# Princeton Web Census Interface
## *About:*
This jupyter notebook provides an interface for interacting with data from the Princeton Web Census.

For questions or comments, feel free to email dill.reisman@gmail.com, or open up an issue on [our Github repo](https://github.com/dreisman/WebCensusNotebook).

## *How to use:*
To execute a cell, select/click it, and either press the 'play' button in the top tool bar or use the keyboard shortcut shift+enter

## *Warning:*
This interface is optimized for fast exploration of individual first parties and third parties. Actions that require a lot of data from many third parties/first parties can get slow. For instance, we do not recommend attempting to get all third party resources on more than 10000 first parties all at once, unless you intend to wait.
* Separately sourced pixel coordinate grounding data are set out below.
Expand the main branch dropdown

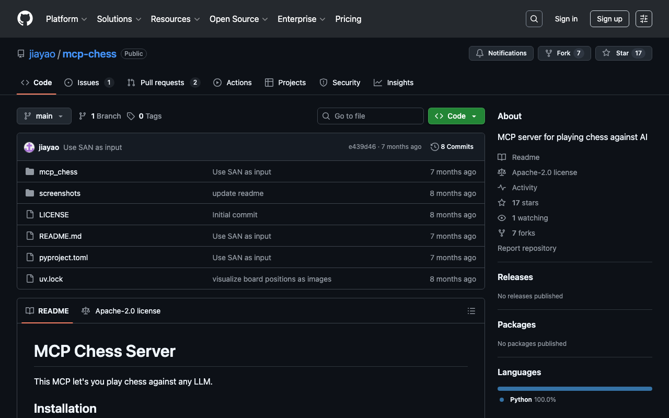coord(44,116)
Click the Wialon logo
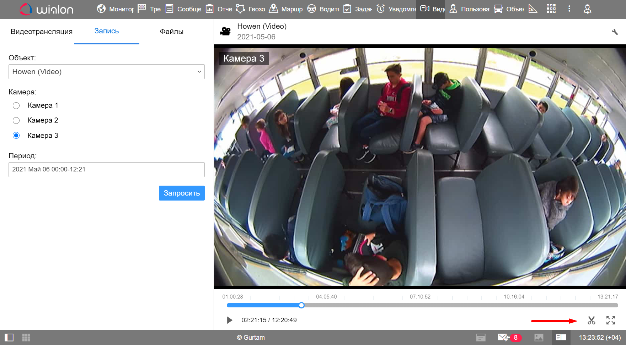626x345 pixels. click(x=46, y=9)
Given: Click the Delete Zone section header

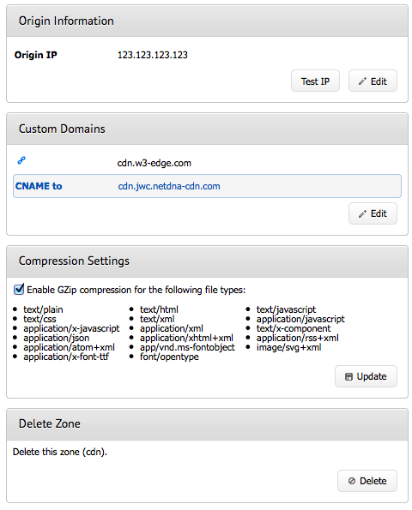Looking at the screenshot, I should click(x=207, y=423).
We recommend sampling where you can, and estimating how many first parties and third parties you might be accessing before fully executing a command.


## *Getting started:*

Run the cell below to create a `Census` object, which provides the interface for accessing the web census data for a particular web census crawl. Everything you need is encapsulated by this object.

For instance, if you want to get information about a particular third party, you can access it through Census.third_parties['thirdparty.com'].
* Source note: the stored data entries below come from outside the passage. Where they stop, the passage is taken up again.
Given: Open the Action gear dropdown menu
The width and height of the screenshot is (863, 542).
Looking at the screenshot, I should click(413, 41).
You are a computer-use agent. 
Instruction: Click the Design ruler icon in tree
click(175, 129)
For information about a first party, you can access Census.first_parties['firstparty.com'].

For information about a particular known Organization, you can access Census.organizations['Org Name'].

All objects you access provide many properties you can explore, from the Alexa rank of a first party to the third party resources that a first party embeds on the site, and which of those third party resources are trackers. The best way to learn about our data is to explore the interface.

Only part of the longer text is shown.